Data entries
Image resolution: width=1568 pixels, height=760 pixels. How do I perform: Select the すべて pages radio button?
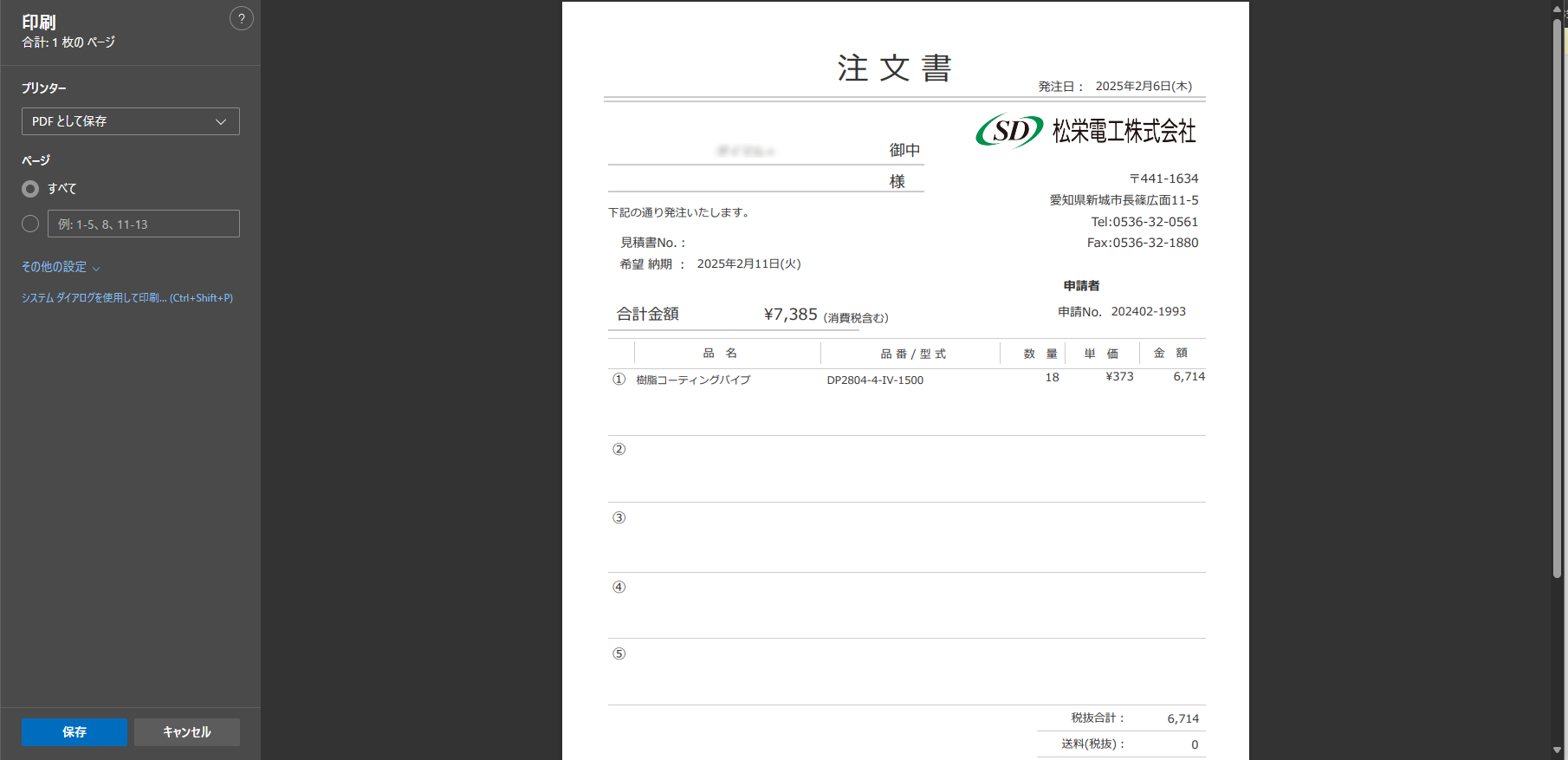pos(30,189)
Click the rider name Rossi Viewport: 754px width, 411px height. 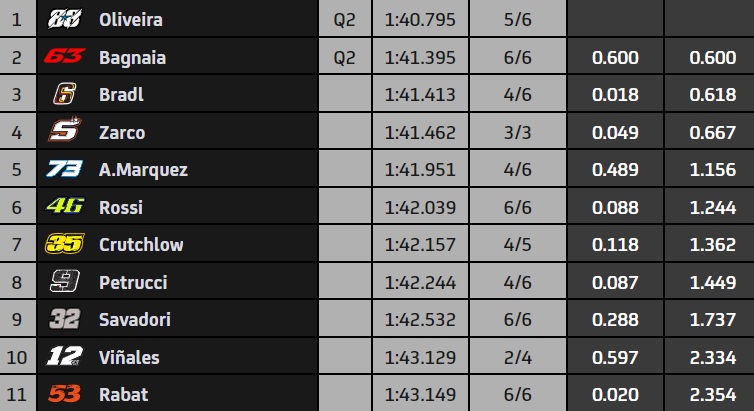[121, 208]
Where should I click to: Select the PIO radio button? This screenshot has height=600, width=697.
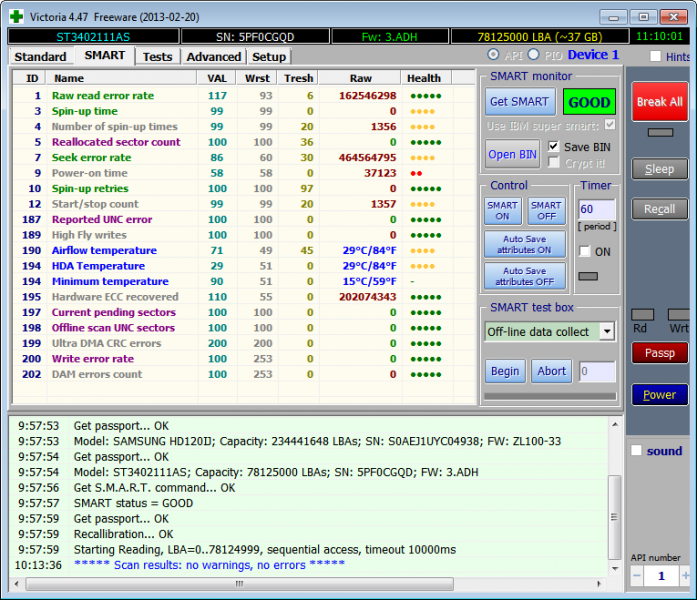(x=533, y=55)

Work to be completed: Using the records above, copy exactly and only the lines from the line with "Where should I" through the end, both included; leave every picture out.

Task result:
Where should I click to: Select the PIO radio button? This screenshot has height=600, width=697.
(x=533, y=55)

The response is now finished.